TASK DETAILS: Copy the rows below word for word, leaving out the pictures.
╔══
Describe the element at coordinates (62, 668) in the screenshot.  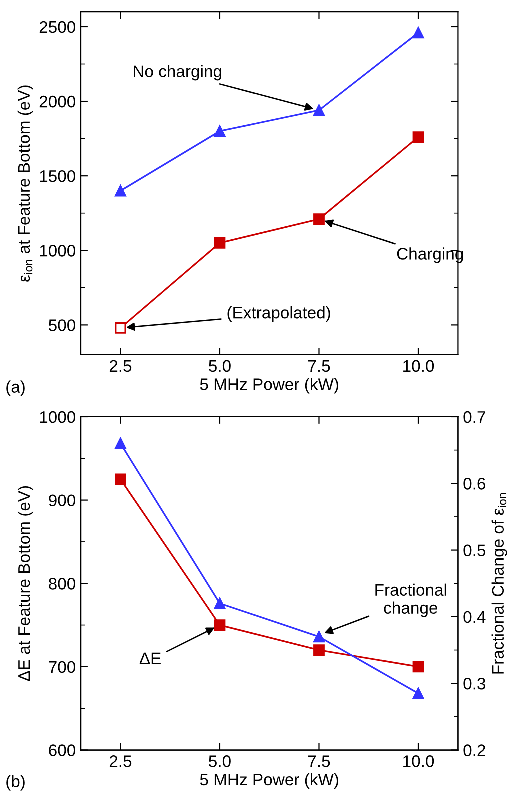
I see `y-tick-label: 700` at that location.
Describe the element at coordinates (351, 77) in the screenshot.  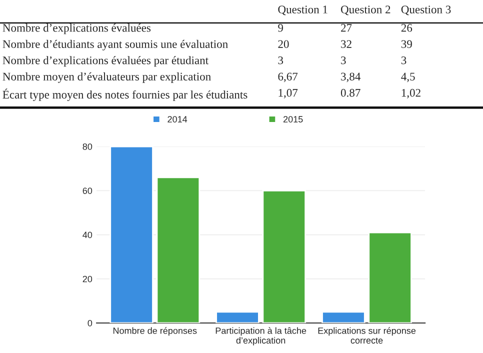
I see `text: 3,84` at that location.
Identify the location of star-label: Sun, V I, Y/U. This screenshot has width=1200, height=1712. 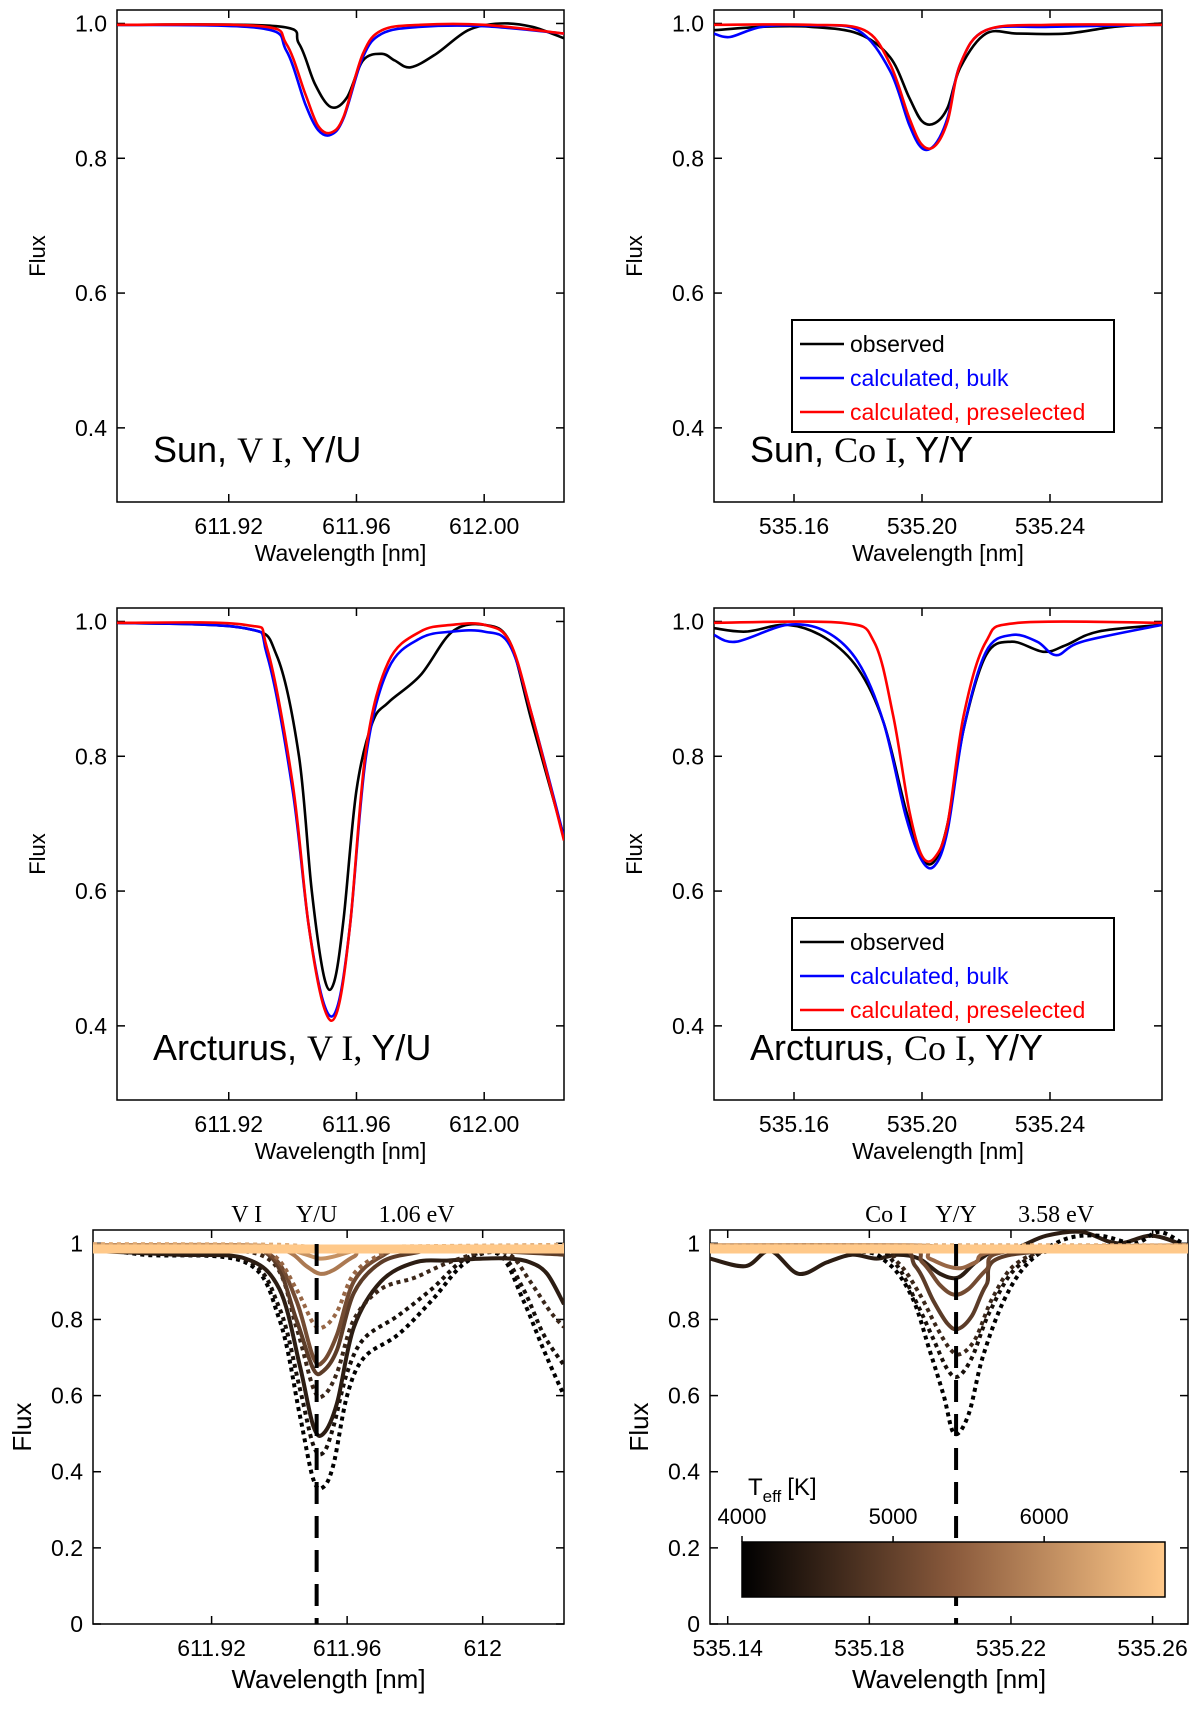
(257, 450).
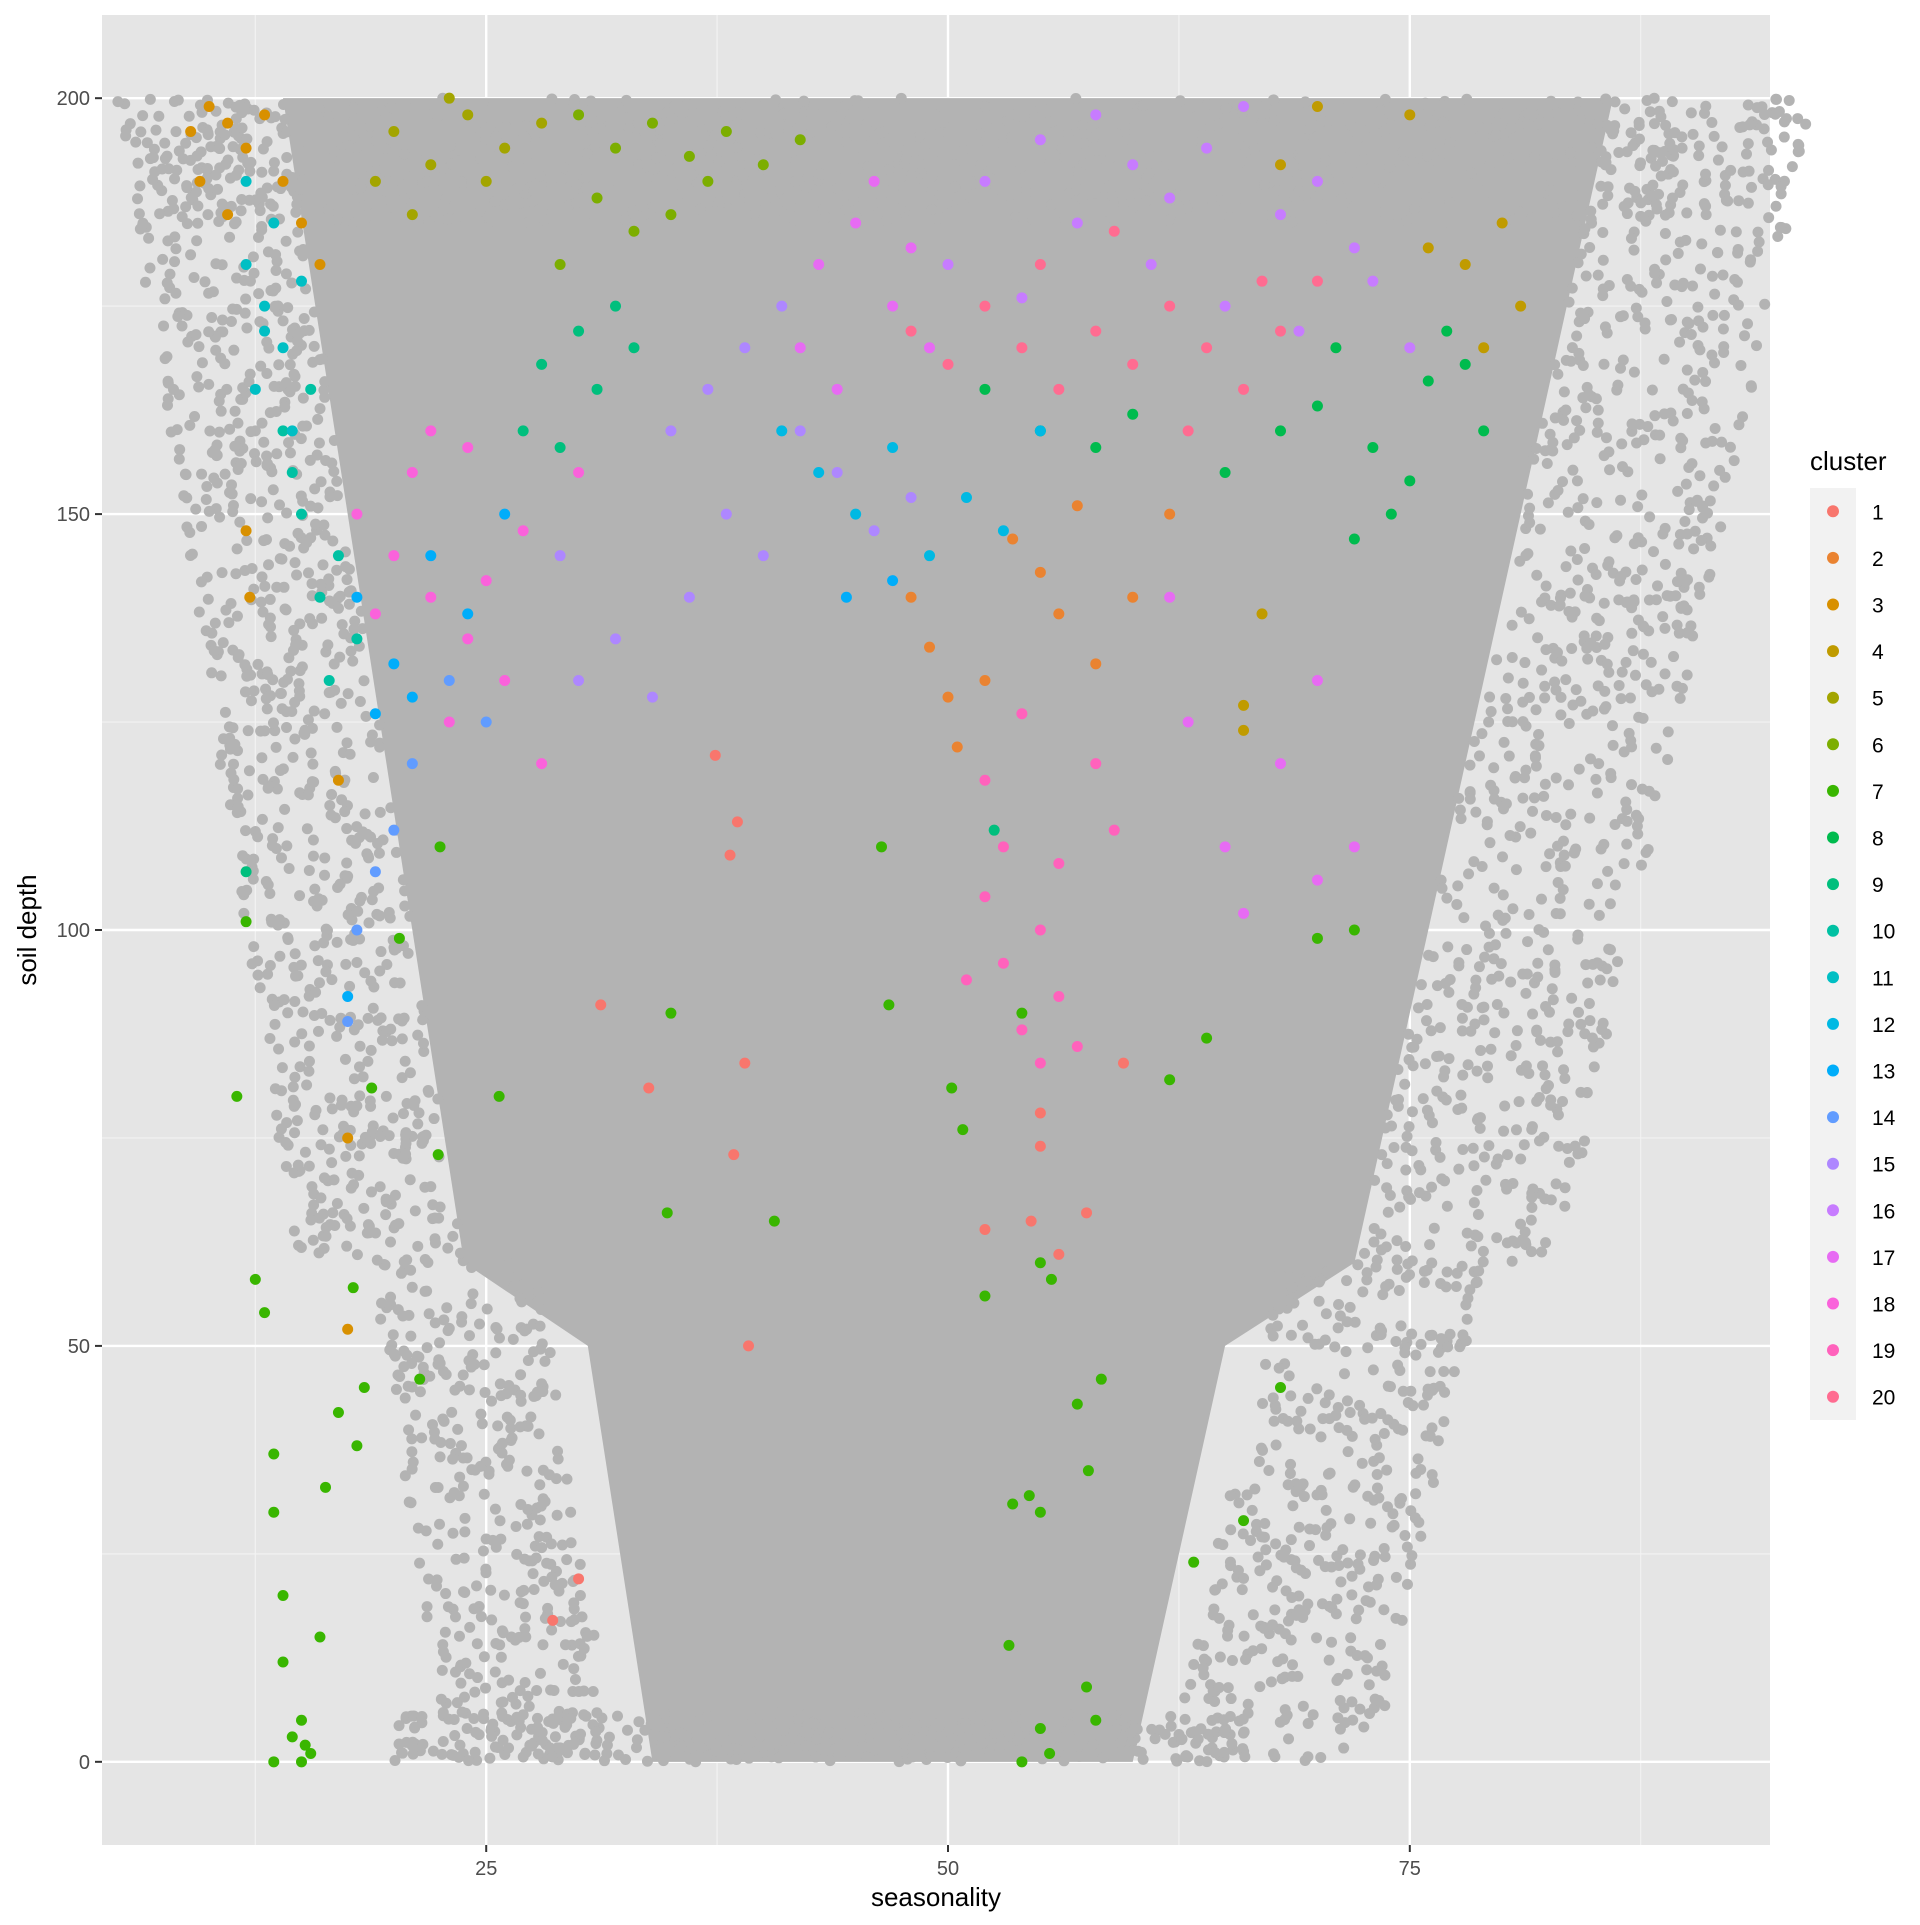 Image resolution: width=1920 pixels, height=1925 pixels. Describe the element at coordinates (27, 930) in the screenshot. I see `y-axis-title: soil depth` at that location.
╚══
RESPONSE TO THE EXERCISE:
Describe the element at coordinates (62, 668) in the screenshot.  
I see `y-tick-label: 700` at that location.
Describe the element at coordinates (351, 77) in the screenshot.  
I see `text: 3,84` at that location.
Identify the location of star-label: Sun, V I, Y/U. This screenshot has width=1200, height=1712. 
(257, 450).
 Image resolution: width=1920 pixels, height=1925 pixels. Describe the element at coordinates (27, 930) in the screenshot. I see `y-axis-title: soil depth` at that location.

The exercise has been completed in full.